As witnessed by himself, he would also say the following words silently:

"Lift up all those who are here standing before Thee, O God of our lives, and cast out of our hearts all physical and spiritual passions."

St. John added a great deal to the silent prayers as well during the Canon of the Eucharist. Thus in the prayer: "It is meet and right to hymn Thee...," to the words: ‘Thou hast brought us out of non-existence into being," St. John, continuing the thought in this prayer, would add these words: "into intelligent being and with an immortal soul."
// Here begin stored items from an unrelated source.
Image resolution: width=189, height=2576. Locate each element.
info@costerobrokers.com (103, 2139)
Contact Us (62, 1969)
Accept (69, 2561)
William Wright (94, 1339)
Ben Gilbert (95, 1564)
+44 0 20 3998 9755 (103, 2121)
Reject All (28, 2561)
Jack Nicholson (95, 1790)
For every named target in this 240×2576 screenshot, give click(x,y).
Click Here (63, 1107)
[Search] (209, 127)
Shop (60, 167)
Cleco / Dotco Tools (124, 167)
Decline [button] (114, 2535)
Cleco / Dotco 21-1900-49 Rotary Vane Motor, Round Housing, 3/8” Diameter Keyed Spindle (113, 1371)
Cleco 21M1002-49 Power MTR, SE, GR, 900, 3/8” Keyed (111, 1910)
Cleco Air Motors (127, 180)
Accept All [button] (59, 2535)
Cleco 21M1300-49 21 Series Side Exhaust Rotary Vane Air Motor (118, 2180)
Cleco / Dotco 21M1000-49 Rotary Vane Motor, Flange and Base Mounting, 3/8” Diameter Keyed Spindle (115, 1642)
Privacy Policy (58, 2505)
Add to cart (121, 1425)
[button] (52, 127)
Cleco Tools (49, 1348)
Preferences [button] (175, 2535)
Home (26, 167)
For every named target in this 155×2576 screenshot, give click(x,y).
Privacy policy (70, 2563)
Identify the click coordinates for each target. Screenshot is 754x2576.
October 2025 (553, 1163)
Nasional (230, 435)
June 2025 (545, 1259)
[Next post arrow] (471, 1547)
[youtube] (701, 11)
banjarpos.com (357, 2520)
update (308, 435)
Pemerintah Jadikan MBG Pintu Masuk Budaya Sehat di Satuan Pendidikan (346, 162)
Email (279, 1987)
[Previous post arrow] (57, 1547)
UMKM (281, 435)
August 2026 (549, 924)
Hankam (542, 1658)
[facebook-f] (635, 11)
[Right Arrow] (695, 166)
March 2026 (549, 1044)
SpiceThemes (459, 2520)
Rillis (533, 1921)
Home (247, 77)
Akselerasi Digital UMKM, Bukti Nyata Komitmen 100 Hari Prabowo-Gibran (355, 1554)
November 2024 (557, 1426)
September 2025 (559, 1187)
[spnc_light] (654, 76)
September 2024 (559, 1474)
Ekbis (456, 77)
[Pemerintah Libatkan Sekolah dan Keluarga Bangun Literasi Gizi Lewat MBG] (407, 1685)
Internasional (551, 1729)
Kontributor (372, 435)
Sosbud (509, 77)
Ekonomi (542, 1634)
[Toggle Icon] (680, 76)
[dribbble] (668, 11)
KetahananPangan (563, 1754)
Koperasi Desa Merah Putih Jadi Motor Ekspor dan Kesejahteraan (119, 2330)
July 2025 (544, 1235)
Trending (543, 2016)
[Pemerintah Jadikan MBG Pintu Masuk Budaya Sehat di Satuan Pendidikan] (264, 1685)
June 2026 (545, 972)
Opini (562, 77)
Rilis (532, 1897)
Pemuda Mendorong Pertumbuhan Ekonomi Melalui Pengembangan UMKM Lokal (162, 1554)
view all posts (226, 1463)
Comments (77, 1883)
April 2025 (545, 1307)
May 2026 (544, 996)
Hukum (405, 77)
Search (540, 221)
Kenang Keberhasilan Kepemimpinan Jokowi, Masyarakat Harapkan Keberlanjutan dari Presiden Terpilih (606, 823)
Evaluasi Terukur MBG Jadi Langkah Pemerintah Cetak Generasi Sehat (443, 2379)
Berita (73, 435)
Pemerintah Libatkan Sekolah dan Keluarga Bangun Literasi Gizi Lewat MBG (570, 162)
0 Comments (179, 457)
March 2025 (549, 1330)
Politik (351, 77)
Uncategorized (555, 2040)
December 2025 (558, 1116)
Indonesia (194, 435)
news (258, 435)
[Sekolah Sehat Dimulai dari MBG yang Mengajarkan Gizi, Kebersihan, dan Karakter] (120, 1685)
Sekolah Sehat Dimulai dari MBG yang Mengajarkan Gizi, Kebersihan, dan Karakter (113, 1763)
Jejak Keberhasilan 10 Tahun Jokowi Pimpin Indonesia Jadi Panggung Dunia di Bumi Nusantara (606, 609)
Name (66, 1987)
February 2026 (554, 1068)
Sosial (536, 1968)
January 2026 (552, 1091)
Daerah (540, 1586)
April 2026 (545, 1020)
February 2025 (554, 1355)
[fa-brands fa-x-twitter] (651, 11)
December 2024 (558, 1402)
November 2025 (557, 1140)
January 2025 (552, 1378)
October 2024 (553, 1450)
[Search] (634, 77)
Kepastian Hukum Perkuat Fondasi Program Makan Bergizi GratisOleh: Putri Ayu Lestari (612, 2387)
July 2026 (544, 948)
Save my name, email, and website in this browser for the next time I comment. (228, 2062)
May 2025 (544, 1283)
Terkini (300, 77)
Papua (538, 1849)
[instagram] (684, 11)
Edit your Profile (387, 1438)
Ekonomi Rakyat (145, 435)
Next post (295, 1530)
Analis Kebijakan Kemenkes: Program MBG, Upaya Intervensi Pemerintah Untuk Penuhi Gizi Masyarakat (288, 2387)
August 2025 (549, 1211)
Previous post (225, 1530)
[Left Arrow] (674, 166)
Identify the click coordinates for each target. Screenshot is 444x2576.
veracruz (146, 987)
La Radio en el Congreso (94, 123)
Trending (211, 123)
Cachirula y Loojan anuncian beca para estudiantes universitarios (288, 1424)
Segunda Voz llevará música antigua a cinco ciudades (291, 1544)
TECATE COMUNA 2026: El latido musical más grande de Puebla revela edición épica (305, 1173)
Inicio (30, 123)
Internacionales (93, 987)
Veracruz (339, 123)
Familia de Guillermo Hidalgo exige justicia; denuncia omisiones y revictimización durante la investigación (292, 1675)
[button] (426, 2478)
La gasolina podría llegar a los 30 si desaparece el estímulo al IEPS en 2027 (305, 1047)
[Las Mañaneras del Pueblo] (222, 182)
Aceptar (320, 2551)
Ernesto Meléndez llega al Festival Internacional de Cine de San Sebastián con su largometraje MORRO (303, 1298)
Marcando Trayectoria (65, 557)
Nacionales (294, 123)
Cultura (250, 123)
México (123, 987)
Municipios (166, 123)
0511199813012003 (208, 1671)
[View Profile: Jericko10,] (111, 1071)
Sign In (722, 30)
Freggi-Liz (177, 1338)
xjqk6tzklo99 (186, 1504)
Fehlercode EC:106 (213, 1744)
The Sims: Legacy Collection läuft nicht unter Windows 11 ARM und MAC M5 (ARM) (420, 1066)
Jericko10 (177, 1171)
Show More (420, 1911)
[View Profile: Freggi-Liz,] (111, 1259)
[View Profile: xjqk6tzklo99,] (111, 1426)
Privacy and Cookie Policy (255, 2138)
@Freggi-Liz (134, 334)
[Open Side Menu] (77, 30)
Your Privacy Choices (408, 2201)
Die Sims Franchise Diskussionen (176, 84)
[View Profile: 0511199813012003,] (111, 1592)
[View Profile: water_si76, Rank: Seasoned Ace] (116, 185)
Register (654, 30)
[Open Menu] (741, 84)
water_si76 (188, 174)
To the words: "Us fallen hast Thou raised up again," St. John would also carry on the thought of the prayers and add: "and Thou raisest us up a hundredfold each day as we sin and repent." After the words: "until Thou hast raised us up into heaven and hast granted us the future Kingdom," — he would also say: "Even in our very Communion of Thy Holy and life-endowing Mysteries, Thou art already raising us up into heaven: for where Thou art, there is heaven and the heaven of heavens, and having granted Thou Thyself to the faithful, Thou hast also already with Thyself granted the Kingdom of Heaven — the future Kingdom, in the pledge of Thy Precious Body and Blood." During the next silent prayer: "And we also with these blessed hosts ..." at the words: "He Himself for the life of the world," St. John would add: "Above all, myself, a sinner, so that I may be rid of mortal sin and live forever."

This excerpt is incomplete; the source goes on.